▶ [Your assignment]: Across the records below, how many lines include the word "computer"? State only the number.
Start of Listed entries
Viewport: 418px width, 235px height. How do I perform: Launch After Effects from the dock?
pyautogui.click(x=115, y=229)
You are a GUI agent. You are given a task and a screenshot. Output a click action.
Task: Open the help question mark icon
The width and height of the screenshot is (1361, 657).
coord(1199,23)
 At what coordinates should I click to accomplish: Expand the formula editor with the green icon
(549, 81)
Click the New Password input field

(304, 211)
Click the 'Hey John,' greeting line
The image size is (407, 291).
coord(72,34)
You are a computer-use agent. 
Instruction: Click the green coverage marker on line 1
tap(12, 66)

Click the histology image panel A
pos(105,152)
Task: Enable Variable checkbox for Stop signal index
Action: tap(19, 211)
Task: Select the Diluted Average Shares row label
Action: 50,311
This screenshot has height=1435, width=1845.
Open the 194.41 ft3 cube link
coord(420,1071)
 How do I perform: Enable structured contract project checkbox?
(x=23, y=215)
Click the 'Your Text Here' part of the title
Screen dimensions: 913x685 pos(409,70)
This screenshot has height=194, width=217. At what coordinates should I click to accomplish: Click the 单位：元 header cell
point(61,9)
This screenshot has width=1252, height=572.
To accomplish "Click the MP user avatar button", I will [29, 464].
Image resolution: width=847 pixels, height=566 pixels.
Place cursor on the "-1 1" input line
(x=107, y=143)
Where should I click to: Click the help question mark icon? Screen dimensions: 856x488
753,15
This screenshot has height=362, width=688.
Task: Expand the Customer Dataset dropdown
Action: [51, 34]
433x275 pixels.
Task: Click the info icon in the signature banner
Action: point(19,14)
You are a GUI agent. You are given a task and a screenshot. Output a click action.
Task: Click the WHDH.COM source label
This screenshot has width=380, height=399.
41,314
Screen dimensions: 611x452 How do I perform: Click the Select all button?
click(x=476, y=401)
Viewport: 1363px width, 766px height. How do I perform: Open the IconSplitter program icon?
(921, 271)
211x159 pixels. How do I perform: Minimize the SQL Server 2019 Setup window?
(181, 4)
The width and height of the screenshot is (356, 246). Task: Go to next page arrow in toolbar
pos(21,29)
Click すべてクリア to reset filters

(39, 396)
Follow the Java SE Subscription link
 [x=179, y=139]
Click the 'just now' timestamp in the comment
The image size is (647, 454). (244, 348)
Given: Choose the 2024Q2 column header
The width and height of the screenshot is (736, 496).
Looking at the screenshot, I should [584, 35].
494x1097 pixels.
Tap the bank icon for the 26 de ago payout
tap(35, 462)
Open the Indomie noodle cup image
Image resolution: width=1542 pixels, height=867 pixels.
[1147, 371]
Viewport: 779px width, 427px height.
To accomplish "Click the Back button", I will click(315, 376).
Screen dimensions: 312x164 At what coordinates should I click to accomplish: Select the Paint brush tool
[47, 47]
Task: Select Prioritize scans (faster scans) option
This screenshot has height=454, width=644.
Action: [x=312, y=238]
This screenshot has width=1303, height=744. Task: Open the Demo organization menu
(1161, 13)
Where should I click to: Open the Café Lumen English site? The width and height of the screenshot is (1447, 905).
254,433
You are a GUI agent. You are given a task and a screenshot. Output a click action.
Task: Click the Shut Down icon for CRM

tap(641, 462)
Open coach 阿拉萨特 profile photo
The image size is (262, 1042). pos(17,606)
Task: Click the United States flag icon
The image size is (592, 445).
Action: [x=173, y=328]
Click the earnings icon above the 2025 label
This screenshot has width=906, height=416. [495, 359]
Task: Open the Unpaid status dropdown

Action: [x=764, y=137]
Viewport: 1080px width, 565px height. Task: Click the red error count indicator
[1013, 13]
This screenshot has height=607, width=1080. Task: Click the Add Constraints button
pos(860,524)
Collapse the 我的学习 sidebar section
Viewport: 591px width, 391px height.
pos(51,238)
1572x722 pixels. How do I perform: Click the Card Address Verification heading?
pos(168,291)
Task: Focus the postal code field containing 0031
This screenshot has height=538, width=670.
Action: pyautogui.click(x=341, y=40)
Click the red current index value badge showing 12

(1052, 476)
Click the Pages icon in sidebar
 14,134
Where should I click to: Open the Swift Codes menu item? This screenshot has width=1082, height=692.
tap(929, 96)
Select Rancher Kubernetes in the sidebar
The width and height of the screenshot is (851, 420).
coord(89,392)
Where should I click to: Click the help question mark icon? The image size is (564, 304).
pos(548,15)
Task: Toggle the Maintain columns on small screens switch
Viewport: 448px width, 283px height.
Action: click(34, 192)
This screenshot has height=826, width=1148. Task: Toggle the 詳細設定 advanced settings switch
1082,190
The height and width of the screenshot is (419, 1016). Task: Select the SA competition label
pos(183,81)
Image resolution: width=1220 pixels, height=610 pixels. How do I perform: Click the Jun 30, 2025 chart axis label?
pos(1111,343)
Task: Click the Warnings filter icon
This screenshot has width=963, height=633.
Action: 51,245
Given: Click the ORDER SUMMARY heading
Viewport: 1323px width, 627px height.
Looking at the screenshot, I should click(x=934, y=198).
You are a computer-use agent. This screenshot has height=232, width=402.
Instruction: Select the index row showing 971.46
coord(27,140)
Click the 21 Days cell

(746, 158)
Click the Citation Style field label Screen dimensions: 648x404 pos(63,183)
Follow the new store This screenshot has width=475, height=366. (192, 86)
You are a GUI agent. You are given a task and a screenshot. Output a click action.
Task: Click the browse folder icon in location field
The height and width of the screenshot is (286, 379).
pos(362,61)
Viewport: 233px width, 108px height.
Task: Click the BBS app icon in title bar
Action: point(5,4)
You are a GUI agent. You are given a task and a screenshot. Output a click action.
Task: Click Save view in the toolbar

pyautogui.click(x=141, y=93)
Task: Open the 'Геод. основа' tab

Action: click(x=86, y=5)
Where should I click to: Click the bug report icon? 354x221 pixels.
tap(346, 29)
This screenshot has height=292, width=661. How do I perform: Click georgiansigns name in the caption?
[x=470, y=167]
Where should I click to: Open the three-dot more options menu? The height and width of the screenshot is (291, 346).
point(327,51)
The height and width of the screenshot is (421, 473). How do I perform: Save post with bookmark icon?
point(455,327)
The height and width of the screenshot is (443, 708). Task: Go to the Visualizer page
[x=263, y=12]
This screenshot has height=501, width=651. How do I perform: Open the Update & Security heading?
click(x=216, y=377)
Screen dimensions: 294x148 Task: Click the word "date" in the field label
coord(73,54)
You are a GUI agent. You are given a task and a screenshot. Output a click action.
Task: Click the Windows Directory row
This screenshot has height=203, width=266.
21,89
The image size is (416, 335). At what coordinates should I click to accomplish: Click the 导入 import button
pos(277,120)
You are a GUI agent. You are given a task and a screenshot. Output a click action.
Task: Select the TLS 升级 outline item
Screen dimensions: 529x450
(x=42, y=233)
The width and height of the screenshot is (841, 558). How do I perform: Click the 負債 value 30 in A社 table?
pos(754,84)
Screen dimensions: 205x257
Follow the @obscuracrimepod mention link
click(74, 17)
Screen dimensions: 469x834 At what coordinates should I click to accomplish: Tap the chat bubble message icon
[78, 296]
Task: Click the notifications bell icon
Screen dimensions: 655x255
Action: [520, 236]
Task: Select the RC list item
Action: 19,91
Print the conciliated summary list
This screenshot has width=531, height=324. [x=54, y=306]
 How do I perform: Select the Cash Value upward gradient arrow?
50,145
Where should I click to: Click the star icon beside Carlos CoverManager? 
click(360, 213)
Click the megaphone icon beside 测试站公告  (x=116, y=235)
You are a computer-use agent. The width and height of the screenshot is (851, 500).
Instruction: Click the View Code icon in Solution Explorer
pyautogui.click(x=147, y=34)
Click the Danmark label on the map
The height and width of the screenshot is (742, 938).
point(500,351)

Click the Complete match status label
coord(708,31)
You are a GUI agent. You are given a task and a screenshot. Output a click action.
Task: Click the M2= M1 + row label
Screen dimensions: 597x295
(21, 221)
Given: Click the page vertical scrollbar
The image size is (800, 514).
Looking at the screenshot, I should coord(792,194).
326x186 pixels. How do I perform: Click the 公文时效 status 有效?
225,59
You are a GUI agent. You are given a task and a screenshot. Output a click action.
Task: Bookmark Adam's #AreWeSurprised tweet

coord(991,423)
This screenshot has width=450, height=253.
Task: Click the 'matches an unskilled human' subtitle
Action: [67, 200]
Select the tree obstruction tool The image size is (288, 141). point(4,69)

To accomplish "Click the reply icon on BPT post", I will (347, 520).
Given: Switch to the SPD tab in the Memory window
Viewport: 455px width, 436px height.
End of Listed entries
▶ [Result]: 3